OBJECTIVE 1: According to the spice-organizing thread, what color stickers does Priscilla put on the tops of her jars?

★ ★ ★ ★

Also, ruthlessly chuck duplicates, olds, poxy blends, etc. Don't even both with some, such as dried parsley, except MAYBE for sausage making.

Refresh and Simplify™.

Edited by Priscilla (log)

Priscilla

Writer, cook, & c. ●  Twitter

 

Posted (edited)

i'm thinking of labeling the tops. seems that those yellow or orange round stickers would do the job nicely. perhaps one color for herbs and another for spices, although i've got them on two separate shelves to begin with.

and you're right priscilla. every now and again i go throw and chuck dups, and old stuff. i had 2 big things of paprika just today. threw a full one out.

Edited by tommy (log)
Posted (edited)
and you're right priscilla.  every now and again i go throw and chuck dups, and old stuff.  i had 2 big things of paprika just today.  threw a full one out.

Thank you Tommy. Aaah isn't it nice to Refresh and Simplify™?

Is it worth mentioning I label the tops of the jars whose tops are what I see in my aforementioned bus tray? A small thing but easy to do and nice. Only I use pink round stickers -- herbs, spices, whatevah. All pink, all the time.

Edited by Priscilla (log)

Priscilla

Writer, cook, & c. ●  Twitter

 

Posted

I will admit my herbs and spices are the least organized thing in my kitchen, which is a crying shame. No real room for them, so the ones I use most often are all shoved in a cabinet next to the stove, each vying for attention every time I cook, while bags of spices (mostly whole) fill a drawer several feet away. Somehow, I know what I have for the most part and where to find everything, but I have an excellent memory for foodstuffs in my kitchen (I could list everything in my refrigerator/freezer right now without looking).

I keep planning to buy empty spice jars, label them, and arrange them nicely, but it hasn't happened yet. I do have several labeled jars that I routinely fill with spices from larger bags (I buy a lot of spices in bulk at a local Indian market), but many odd unlabeled bags as well. My dream is to have a kitchen with an entire door, covered in tiny shelves for my spices and herbs. Some day.

Kathy

Cooking is like love. It should be entered into with abandon or not at all. - Harriet Van Horne

Posted

I store mine in a narrow, deep cupboard and swear everytime I need to find something at the back of the cupboard as I have to unload just about everything.

I, too, keep meaning to organize the thing, or at least figure out a better way to organize them in that horrible cupboard.

Susan Fahning aka "snowangel"
Posted

I find that keeping an inventory inside the door to the cabinet where I keep the less-used stuff is a big help. Especially since I've got a 32-bottle rack, plus a 2-tier lazy susan out on the counter, AND 2 shelves in a small cabinet. Unlike Jinmyo, though, I only update officially once a month.

ALSO: This is not an endorsement, simply a posting as a public service: :smile:

Just got a catalogue from Spices etc., with a 24-jar spice rack. You can buy just the rack, without their spices. Looks like the jars are a fairly standard size, so you could probably used your own. Mountable on the wall, and probably also on a cabinet door.

★ ★ ★ ★

OBJECTIVE 2: Give the listing from the line that contains "Image resolution: width=517" through the end of the listing, both included, as a two-column CSV with the columns request and answer. Each row should hold one request and its answer, each in a single quoted field with line breaks replaced by spaces.

Records from a data collection
★ ★ ★ ★

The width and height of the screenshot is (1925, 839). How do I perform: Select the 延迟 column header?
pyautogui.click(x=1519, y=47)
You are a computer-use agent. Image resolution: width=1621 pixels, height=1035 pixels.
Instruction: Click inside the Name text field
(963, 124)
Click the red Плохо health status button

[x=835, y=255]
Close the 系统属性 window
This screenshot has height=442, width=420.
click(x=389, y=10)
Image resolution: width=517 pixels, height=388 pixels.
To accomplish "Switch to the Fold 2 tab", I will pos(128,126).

★ ★ ★ ★

RIGHT ANSWER 1: Pink round stickers, used for herbs and spices alike.

RIGHT ANSWER 2:
request,answer
"Image resolution: width=517 pixels, height=388 pixels. To accomplish ""Switch to the Fold 2 tab"",","I will pos(128,126)."